Sambil berkata begitu, ia menunjuk lukisan sapi yang terpajang di
dinding utama. Jangan salah sangka, kami tetap menyediakan foto-foto
sebagai pilihan model rambut atau rias. Bedanya dengan salon-salon
lain,
foto-foto tersebut tersusun dalam beberapa album dan diambil langsung
dari pelanggan yang bersedia difoto setelah selesai dilayani di
salonku.
Iluh, gadis Bali itu memotong rambutku di sana-sini, sambil di
sela-selanya ia menceritakan tunangannya yang terkenal paling ganteng
sebanjar. Sayangnya aku tak terlalu memperhatikan obrolannya. Aku
terlalu bersemangat untuk mengganti model rambutku yang itu-itu saja
selama dua tahun terakhir ini. Model rambut panjang tak beraturan. Tak
ada menariknya. Kali ini pasti berbeda.
Musik opera mengalun. Itu adalah jenis musik pilihanku. Peraturan yang
kubuat, musik yang diputar haruslah jenis musik yang menentramkan.
Koleksi terbanyak adalah instrumental  berbau Don Moen. Tak ada yang
protes dengan musik seperti itu. Mereka tak terganggu, justru seperti
terinspirasi dengan musik yang diputar di sini. Itulah keinginanku.
Rambutku hampir selesai. Aku mengalihkan pandanganku dari cermin,
supaya ada sedikit surprise saat melihat rambut baruku nanti. Kulirik
ruangan sebelah, suamiku belum keluar dari situ. Ia sedang di-facial.
Pasti tertidur selama di-masker. Pandanganku tertuju ke tembok di bawah
cermin, tempat kakiku bersandar.

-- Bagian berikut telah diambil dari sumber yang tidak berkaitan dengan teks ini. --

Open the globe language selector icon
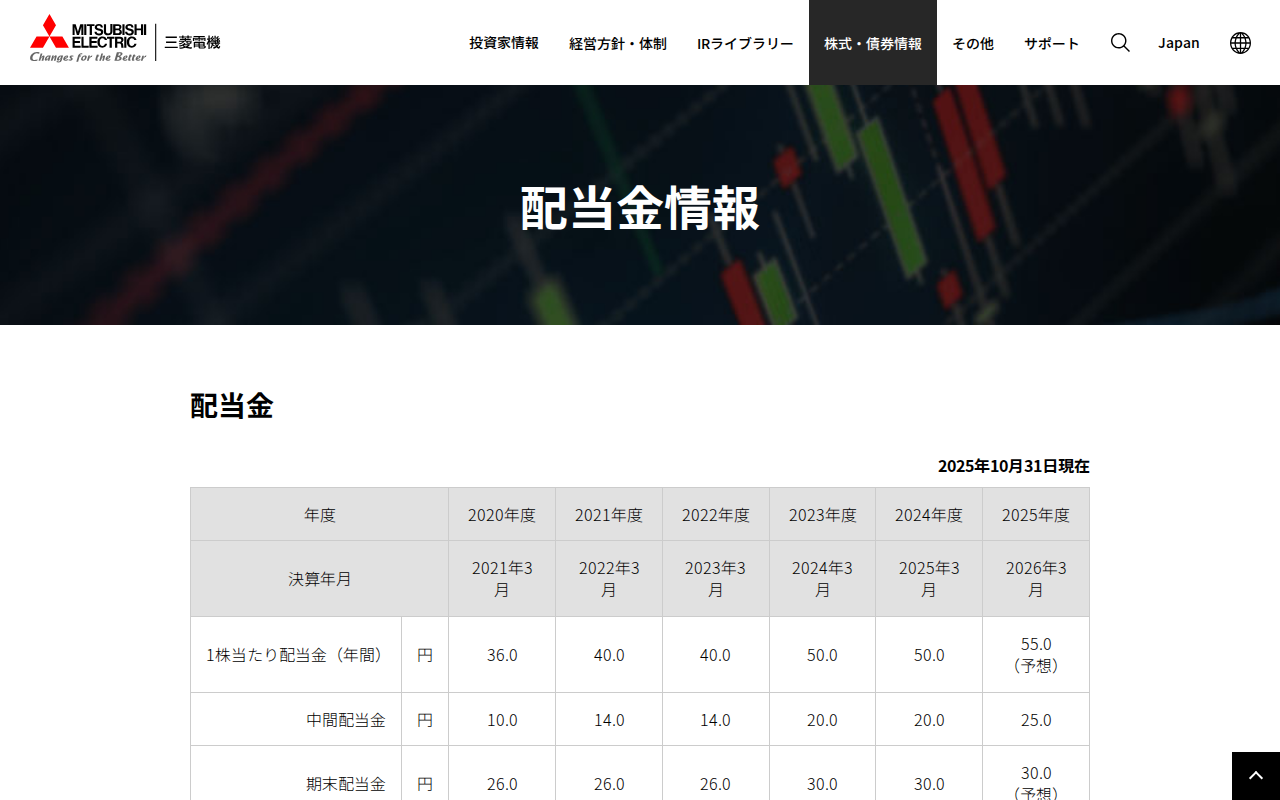The image size is (1280, 800). coord(1240,42)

Catnya sedikit mengelupas. Tepat di
saat itu, seseorang mengangsurkan sisir hitam.
"Nih, sisir," katanya.
Astaga.
Aku menengok cermin. Surprise. Gaya rambut yang baru. Tak cuma itu.

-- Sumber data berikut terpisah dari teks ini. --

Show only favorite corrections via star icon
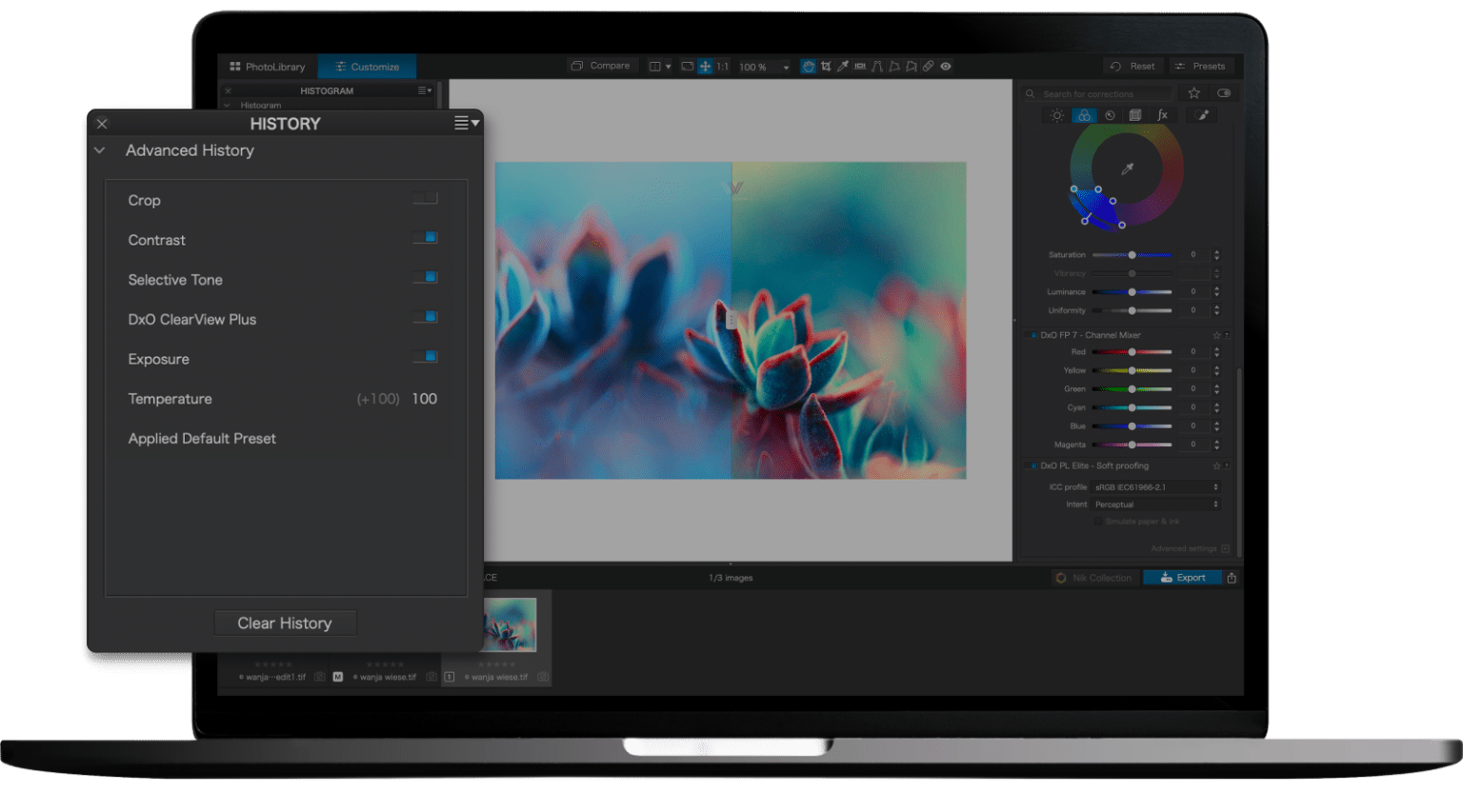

Lamunanku pecah berantakan. Salon ini bukan salonku. Sama sekali tak
nyaman, gerah, membuatku kepanasan karena tak ada pendingin ruangan.

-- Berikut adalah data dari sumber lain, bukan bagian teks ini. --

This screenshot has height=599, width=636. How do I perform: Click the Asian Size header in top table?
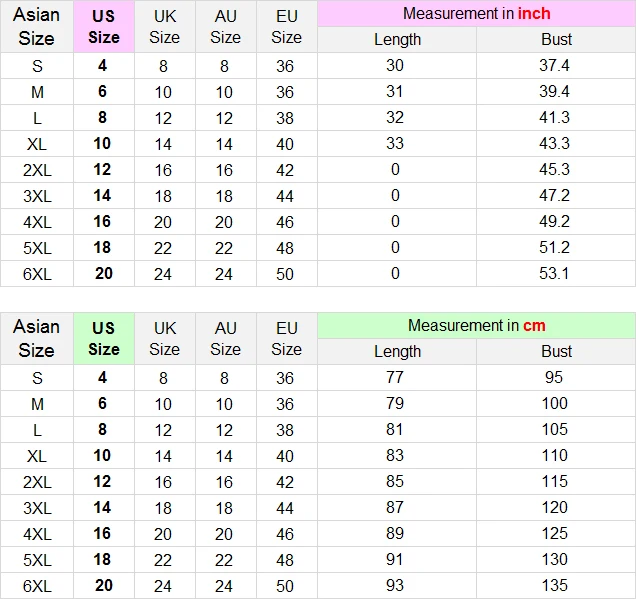(37, 27)
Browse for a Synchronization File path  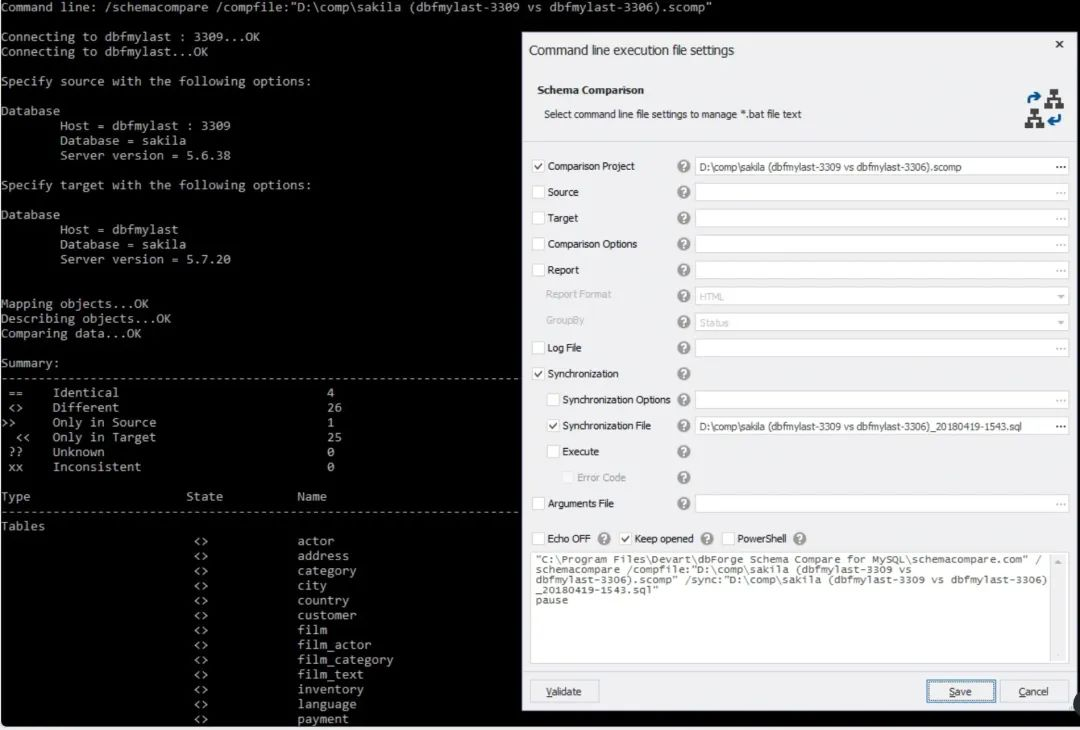1063,425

Kipas angin di langit-langit rupanya tak berhasil membawa kesejukan,
hanya berputar saja. Halamannya menyatu dengan bengkel di sebelahnya,
sama sekali tak ada taman dan kolam. Gadis-gadis yang bekerja di situ
asyik mengobrol dengan suara keras, ingin mengalahkan musik pop yang
sedang diputar. Tak ada yang memperlakukan tamu yang datang dengan
ramah.
Aku memutar badanku untuk melihat rambutku dari belakang. Impianku
pecah lagi. Tadi, aku berniat mengganti model rambut seperti avatar
Iik.
Sebelumnya, aku memperlihatkan gambarnya kepada suamiku. Ia berkomentar
singkat, "Terlalu pendek."
Aaarrgh....
Salon ini semakin panas selama aku menunggu suamiku selesai facial.
Tapi mungkin bukan itu. Mungkin hatiku yang sedang kesal.